BEGIN EXCERPTED RECORDS
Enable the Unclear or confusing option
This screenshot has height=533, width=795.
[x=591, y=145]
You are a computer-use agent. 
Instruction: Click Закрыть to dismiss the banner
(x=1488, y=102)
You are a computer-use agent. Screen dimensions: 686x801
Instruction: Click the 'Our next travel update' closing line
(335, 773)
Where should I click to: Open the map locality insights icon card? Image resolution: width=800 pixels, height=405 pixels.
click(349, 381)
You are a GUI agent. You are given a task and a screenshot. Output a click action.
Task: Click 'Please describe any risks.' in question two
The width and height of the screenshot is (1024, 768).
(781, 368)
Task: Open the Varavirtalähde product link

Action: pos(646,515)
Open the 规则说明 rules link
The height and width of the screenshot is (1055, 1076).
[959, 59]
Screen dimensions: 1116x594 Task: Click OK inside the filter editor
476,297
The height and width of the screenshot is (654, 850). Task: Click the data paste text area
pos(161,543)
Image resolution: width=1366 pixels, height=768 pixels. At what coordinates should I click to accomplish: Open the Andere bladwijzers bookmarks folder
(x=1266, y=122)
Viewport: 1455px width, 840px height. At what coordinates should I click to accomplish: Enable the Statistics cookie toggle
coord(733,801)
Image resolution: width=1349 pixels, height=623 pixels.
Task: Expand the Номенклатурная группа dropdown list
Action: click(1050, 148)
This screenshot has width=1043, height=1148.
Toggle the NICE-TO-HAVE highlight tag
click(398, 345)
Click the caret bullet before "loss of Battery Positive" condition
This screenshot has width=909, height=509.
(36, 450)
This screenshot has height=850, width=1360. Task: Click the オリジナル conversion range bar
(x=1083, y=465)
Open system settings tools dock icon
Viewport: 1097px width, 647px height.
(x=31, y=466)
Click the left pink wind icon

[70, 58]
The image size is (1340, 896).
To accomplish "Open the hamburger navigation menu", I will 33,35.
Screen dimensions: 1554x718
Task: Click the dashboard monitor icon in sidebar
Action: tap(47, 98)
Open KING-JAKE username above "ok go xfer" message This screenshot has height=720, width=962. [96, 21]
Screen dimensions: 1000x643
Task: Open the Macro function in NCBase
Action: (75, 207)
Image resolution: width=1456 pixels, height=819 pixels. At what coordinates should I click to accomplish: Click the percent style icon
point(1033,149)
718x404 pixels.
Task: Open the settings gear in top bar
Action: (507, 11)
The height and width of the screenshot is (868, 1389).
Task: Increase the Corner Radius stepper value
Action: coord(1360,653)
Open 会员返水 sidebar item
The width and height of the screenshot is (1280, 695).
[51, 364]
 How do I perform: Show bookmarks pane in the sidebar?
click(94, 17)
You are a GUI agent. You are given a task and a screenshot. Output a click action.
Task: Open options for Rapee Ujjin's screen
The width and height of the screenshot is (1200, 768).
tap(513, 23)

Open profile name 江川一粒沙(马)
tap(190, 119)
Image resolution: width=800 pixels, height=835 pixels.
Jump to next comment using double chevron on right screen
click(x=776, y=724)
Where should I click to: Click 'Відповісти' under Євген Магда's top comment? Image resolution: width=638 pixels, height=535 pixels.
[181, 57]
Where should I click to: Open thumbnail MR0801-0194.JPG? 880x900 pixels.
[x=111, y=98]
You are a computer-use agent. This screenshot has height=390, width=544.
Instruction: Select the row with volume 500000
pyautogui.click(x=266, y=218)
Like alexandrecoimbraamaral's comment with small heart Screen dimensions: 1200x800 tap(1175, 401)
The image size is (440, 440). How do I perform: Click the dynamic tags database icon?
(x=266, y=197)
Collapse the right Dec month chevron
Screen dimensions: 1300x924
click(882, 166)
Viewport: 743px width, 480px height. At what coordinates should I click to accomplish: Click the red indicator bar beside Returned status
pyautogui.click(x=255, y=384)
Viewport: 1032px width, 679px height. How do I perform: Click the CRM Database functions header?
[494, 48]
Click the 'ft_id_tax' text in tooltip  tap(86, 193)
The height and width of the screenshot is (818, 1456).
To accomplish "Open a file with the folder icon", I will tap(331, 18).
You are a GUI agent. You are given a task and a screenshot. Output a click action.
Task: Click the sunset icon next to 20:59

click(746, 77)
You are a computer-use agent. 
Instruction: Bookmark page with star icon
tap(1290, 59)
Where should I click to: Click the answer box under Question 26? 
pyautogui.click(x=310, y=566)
END EXCERPTED RECORDS
(REQUEST):
Can you repeat all the records above with "computer-use agent" replaced by "desktop agent" wherever it occurs, keeping everything else the same?

(RESULT FOR THIS EXERCISE):
Enable the Unclear or confusing option
This screenshot has height=533, width=795.
[x=591, y=145]
You are a desktop agent. 
Instruction: Click Закрыть to dismiss the banner
(x=1488, y=102)
You are a desktop agent. Screen dimensions: 686x801
Instruction: Click the 'Our next travel update' closing line
(335, 773)
Where should I click to: Open the map locality insights icon card? Image resolution: width=800 pixels, height=405 pixels.
click(349, 381)
You are a GUI agent. You are given a task and a screenshot. Output a click action.
Task: Click 'Please describe any risks.' in question two
The width and height of the screenshot is (1024, 768).
(781, 368)
Task: Open the Varavirtalähde product link

Action: pos(646,515)
Open the 规则说明 rules link
The height and width of the screenshot is (1055, 1076).
[959, 59]
Screen dimensions: 1116x594 Task: Click OK inside the filter editor
476,297
The height and width of the screenshot is (654, 850). Task: Click the data paste text area
pos(161,543)
Image resolution: width=1366 pixels, height=768 pixels. At what coordinates should I click to accomplish: Open the Andere bladwijzers bookmarks folder
(x=1266, y=122)
Viewport: 1455px width, 840px height. At what coordinates should I click to accomplish: Enable the Statistics cookie toggle
coord(733,801)
Image resolution: width=1349 pixels, height=623 pixels.
Task: Expand the Номенклатурная группа dropdown list
Action: click(1050, 148)
This screenshot has width=1043, height=1148.
Toggle the NICE-TO-HAVE highlight tag
click(398, 345)
Click the caret bullet before "loss of Battery Positive" condition
This screenshot has width=909, height=509.
(36, 450)
This screenshot has height=850, width=1360. Task: Click the オリジナル conversion range bar
(x=1083, y=465)
Open system settings tools dock icon
Viewport: 1097px width, 647px height.
(x=31, y=466)
Click the left pink wind icon

[70, 58]
The image size is (1340, 896).
To accomplish "Open the hamburger navigation menu", I will 33,35.
Screen dimensions: 1554x718
Task: Click the dashboard monitor icon in sidebar
Action: tap(47, 98)
Open KING-JAKE username above "ok go xfer" message This screenshot has height=720, width=962. [96, 21]
Screen dimensions: 1000x643
Task: Open the Macro function in NCBase
Action: (75, 207)
Image resolution: width=1456 pixels, height=819 pixels. At what coordinates should I click to accomplish: Click the percent style icon
point(1033,149)
718x404 pixels.
Task: Open the settings gear in top bar
Action: (507, 11)
The height and width of the screenshot is (868, 1389).
Task: Increase the Corner Radius stepper value
Action: coord(1360,653)
Open 会员返水 sidebar item
The width and height of the screenshot is (1280, 695).
[51, 364]
 How do I perform: Show bookmarks pane in the sidebar?
click(94, 17)
You are a GUI agent. You are given a task and a screenshot. Output a click action.
Task: Open options for Rapee Ujjin's screen
The width and height of the screenshot is (1200, 768).
tap(513, 23)

Open profile name 江川一粒沙(马)
tap(190, 119)
Image resolution: width=800 pixels, height=835 pixels.
Jump to next comment using double chevron on right screen
click(x=776, y=724)
Where should I click to: Click 'Відповісти' under Євген Магда's top comment? Image resolution: width=638 pixels, height=535 pixels.
[181, 57]
Where should I click to: Open thumbnail MR0801-0194.JPG? 880x900 pixels.
[x=111, y=98]
You are a desktop agent. This screenshot has height=390, width=544.
Instruction: Select the row with volume 500000
pyautogui.click(x=266, y=218)
Like alexandrecoimbraamaral's comment with small heart Screen dimensions: 1200x800 tap(1175, 401)
The image size is (440, 440). How do I perform: Click the dynamic tags database icon?
(x=266, y=197)
Collapse the right Dec month chevron
Screen dimensions: 1300x924
click(882, 166)
Viewport: 743px width, 480px height. At what coordinates should I click to accomplish: Click the red indicator bar beside Returned status
pyautogui.click(x=255, y=384)
Viewport: 1032px width, 679px height. How do I perform: Click the CRM Database functions header?
[494, 48]
Click the 'ft_id_tax' text in tooltip  tap(86, 193)
The height and width of the screenshot is (818, 1456).
To accomplish "Open a file with the folder icon", I will tap(331, 18).
You are a GUI agent. You are given a task and a screenshot. Output a click action.
Task: Click the sunset icon next to 20:59

click(746, 77)
You are a desktop agent. 
Instruction: Bookmark page with star icon
tap(1290, 59)
Where should I click to: Click the answer box under Question 26? 
pyautogui.click(x=310, y=566)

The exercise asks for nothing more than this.